> [OBJECTIVE]
Revise the data below by changing every "dropdown" to "menu", leaving all else unchanged.

> [DATA LINES]
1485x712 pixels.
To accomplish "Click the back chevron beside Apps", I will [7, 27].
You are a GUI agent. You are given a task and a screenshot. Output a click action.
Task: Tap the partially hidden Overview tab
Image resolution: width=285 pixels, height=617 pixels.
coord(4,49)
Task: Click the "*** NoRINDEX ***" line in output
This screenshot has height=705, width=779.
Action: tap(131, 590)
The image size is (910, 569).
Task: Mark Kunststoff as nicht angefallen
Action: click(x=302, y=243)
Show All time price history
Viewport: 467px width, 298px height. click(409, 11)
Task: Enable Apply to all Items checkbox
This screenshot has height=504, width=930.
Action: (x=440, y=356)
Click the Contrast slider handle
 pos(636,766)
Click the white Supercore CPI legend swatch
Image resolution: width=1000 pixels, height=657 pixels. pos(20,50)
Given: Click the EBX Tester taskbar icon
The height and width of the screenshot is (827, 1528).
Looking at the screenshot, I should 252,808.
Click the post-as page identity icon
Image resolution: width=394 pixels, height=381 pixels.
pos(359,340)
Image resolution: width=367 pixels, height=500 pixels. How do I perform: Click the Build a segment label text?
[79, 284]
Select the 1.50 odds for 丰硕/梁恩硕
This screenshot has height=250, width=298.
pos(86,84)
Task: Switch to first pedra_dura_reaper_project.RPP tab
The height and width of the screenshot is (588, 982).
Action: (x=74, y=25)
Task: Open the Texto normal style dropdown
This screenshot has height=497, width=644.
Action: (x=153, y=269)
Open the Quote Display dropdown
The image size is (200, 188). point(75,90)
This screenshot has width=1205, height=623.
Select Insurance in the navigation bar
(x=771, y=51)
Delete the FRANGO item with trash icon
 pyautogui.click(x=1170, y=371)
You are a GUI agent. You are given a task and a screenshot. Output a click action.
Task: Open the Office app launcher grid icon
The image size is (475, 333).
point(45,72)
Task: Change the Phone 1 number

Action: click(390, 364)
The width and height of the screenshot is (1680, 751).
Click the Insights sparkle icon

> [REPLY]
1485x712 pixels.
To accomplish "Click the back chevron beside Apps", I will [7, 27].
You are a GUI agent. You are given a task and a screenshot. Output a click action.
Task: Tap the partially hidden Overview tab
Image resolution: width=285 pixels, height=617 pixels.
coord(4,49)
Task: Click the "*** NoRINDEX ***" line in output
This screenshot has height=705, width=779.
Action: tap(131, 590)
The image size is (910, 569).
Task: Mark Kunststoff as nicht angefallen
Action: click(x=302, y=243)
Show All time price history
Viewport: 467px width, 298px height. click(409, 11)
Task: Enable Apply to all Items checkbox
This screenshot has height=504, width=930.
Action: (x=440, y=356)
Click the Contrast slider handle
 pos(636,766)
Click the white Supercore CPI legend swatch
Image resolution: width=1000 pixels, height=657 pixels. pos(20,50)
Given: Click the EBX Tester taskbar icon
The height and width of the screenshot is (827, 1528).
Looking at the screenshot, I should 252,808.
Click the post-as page identity icon
Image resolution: width=394 pixels, height=381 pixels.
pos(359,340)
Image resolution: width=367 pixels, height=500 pixels. How do I perform: Click the Build a segment label text?
[79, 284]
Select the 1.50 odds for 丰硕/梁恩硕
This screenshot has height=250, width=298.
pos(86,84)
Task: Switch to first pedra_dura_reaper_project.RPP tab
The height and width of the screenshot is (588, 982).
Action: (x=74, y=25)
Task: Open the Texto normal style menu
This screenshot has height=497, width=644.
Action: (x=153, y=269)
Open the Quote Display menu
The image size is (200, 188). point(75,90)
This screenshot has width=1205, height=623.
Select Insurance in the navigation bar
(x=771, y=51)
Delete the FRANGO item with trash icon
 pyautogui.click(x=1170, y=371)
You are a GUI agent. You are given a task and a screenshot. Output a click action.
Task: Open the Office app launcher grid icon
The image size is (475, 333).
point(45,72)
Task: Change the Phone 1 number

Action: click(390, 364)
The width and height of the screenshot is (1680, 751).
Click the Insights sparkle icon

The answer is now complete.